(Data shown)
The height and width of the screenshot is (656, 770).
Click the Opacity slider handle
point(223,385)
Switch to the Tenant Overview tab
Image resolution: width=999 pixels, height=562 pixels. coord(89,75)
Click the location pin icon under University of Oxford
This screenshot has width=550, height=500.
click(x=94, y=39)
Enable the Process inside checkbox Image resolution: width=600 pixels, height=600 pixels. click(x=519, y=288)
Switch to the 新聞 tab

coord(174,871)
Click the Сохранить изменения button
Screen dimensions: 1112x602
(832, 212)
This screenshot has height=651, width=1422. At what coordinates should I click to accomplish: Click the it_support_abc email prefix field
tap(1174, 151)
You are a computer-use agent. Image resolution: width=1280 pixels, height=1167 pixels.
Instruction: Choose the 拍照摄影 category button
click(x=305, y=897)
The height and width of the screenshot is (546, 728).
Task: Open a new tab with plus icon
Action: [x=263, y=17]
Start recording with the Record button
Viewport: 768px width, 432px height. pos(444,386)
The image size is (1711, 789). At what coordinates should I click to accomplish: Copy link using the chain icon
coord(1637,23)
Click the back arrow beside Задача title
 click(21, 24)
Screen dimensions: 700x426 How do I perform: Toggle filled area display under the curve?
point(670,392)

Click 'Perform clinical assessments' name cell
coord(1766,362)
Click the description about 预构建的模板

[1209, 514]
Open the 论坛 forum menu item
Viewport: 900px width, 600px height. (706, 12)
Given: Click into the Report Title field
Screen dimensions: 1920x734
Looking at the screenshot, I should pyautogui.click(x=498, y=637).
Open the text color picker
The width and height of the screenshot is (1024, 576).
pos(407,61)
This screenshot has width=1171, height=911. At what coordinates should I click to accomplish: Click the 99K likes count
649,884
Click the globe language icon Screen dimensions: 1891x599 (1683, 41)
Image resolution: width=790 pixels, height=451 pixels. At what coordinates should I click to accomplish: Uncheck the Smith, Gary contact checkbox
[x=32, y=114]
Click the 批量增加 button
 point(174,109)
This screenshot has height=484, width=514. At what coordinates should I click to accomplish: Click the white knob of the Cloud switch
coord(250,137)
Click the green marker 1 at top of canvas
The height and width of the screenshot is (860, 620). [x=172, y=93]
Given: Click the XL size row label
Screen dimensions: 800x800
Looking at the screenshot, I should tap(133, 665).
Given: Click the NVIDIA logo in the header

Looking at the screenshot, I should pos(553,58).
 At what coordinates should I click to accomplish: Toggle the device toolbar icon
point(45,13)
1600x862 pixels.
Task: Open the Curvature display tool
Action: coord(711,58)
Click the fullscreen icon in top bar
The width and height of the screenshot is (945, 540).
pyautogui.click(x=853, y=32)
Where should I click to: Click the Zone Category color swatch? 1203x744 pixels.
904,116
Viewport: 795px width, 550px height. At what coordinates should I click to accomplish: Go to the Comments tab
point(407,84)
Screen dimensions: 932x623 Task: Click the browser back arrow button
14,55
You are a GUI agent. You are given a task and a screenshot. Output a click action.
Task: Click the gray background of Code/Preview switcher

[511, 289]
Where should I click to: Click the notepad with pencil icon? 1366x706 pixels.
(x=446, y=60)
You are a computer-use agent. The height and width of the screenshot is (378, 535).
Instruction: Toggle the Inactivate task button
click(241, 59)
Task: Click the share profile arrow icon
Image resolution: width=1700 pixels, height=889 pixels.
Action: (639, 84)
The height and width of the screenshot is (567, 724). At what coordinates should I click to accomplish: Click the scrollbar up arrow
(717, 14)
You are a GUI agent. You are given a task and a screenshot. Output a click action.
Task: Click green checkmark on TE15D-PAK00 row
(End Data shown)
→ Instructions to follow
Show each line in the entries that holds the string "agent".

→ Result of the exercise
You are a computer-use agent. Image resolution: width=1280 pixels, height=1167 pixels.
You are a GUI agent. You are given a task and a screenshot. Output a click action.
You are a computer-use agent. The height and width of the screenshot is (378, 535).
You are a GUI agent. You are given a task and a screenshot. Output a click action.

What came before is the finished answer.